The N-LVA Study: RCT Comparing LVA vs. Sham Surgery in Cancer-related Lymphedema
Lymphedema, Secondary, Lymphedema of Upper Limb, Lymphedema, Lower Limb
About this trial
This is an interventional treatment trial for Lymphedema, Secondary focused on measuring Lymphaticovenous anastomosis, Sham surgery, Microsurgery, LVA
Eligibility Criteria
Inclusion Criteria: Treated for cancer and underwent treatment of either axillary or inguinal lymph nodes or radiotherapy; Early stage lymphedema (ISL I-II) in the upper or lower extremity, and diagnosed by lymphoscintigraphy for the lower extremity; Unilateral lymphedema; Viable lymphatic vessels as determined by indocyanine green (ICG)Lymphography (stage II-III); Refractory lymphedema that underwent at least three months of conservative treatment; Informed consent. Exclusion Criteria: History of lymphatic reconstruction in the past 10 years; Late-stage lymphedema of the extremity (ISL classification ≥ II lymphedema) with evident fat deposition and/or fibrosis; Patients with active distant metastases, treated with palliative intent; Patients with the active treatment of primary cancer, i.e. surgery, radiotherapy, and/or chemotherapy. Note: patients receiving adjuvant targeted and/or endocrine treatment are eligible; Edema due to venous insufficiency, evaluated by venous duplex ultrasound of the deep and superficial venous system; Active infection in the lymphedematous extremity; Bilateral lymphedema; Lymphedema present in genital or breast area only; Primary lymphedema; Non-viable lymphatic system as determined by ICG Lymphography (stages IV and V).
Sites / Locations
- Radboud University Medical Center
- Maastricht University Medical Center
- Erasmus University Medical Center
Arms of the Study
Arm 1
Arm 2
Experimental
Sham Comparator
Lymphaticovenous anastomosis (LVA)
Sham surgery
Patients in this group will undergo lymphaticovenous anastomosis at one or more locations on the affected limb, and the procedure will be performed under local anesthesia. During the operation, patients will be blinded using a noise-canceling headphone and blindfolds. Incisions will be made at the sites where lymphatic vessels are obstructed, ensuring no harm to the viable part of the lympahtic system. The locations will be determined prior to the surgery using ICG lymphography. The LVA(s) will be made in the subdermal plane with the aid of a surgical microscope. Generally, 1 to 4 LVAs are made. The LVA(s) is made using a surgical microscope and the operation will take approximately 60 to 90 minutes.
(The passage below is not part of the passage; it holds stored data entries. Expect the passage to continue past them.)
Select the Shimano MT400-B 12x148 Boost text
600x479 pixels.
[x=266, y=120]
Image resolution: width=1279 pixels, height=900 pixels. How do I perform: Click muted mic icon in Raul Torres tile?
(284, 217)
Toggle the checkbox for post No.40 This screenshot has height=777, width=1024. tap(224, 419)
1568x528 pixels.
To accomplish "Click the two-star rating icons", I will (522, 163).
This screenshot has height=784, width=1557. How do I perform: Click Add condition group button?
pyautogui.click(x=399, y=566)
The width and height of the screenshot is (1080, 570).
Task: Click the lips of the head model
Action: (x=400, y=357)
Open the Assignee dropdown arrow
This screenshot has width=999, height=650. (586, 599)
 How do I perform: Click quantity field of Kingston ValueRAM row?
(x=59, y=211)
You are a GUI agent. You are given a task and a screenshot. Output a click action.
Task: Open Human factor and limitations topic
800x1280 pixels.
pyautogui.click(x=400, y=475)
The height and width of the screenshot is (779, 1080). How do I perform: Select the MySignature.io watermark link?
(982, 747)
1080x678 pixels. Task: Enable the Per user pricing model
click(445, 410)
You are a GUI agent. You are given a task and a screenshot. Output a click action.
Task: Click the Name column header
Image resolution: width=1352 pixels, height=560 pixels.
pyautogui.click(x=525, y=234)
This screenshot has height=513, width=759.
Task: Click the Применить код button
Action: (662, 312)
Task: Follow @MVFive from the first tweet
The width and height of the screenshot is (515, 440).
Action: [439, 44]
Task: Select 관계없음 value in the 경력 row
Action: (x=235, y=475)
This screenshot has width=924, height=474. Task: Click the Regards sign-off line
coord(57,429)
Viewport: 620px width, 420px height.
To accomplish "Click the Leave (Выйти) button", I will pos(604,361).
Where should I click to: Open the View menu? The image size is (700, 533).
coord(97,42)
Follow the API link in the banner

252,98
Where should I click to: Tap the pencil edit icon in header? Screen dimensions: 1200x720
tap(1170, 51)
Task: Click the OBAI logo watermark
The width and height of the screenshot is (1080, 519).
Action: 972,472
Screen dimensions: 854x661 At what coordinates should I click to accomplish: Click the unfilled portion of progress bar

Patients in this group will undergo sham surgery at one location on the affected limb, and the procedure will be performed under local anesthesia. During the operation, patients will be blinded using a noise-canceling headphone and blindfolds. The locations for LVA surgery will be determined prior to the surgery using ICG lymphography. However, the incision for the sham procedure will be made 2 centimeters medial or lateral to the predetermined site. This is done in order to avoid damage to the lymph vessels as to allow for future LVA surgery. After the incision, no LVA is made. Rather than performing the actual operation, the plastic surgeon will simulate the procedure by applying pressure in the surgical area. To mimic the approximate duration of a regular LVA procedure, the sham operation will take approximately 60 to 90 minutes.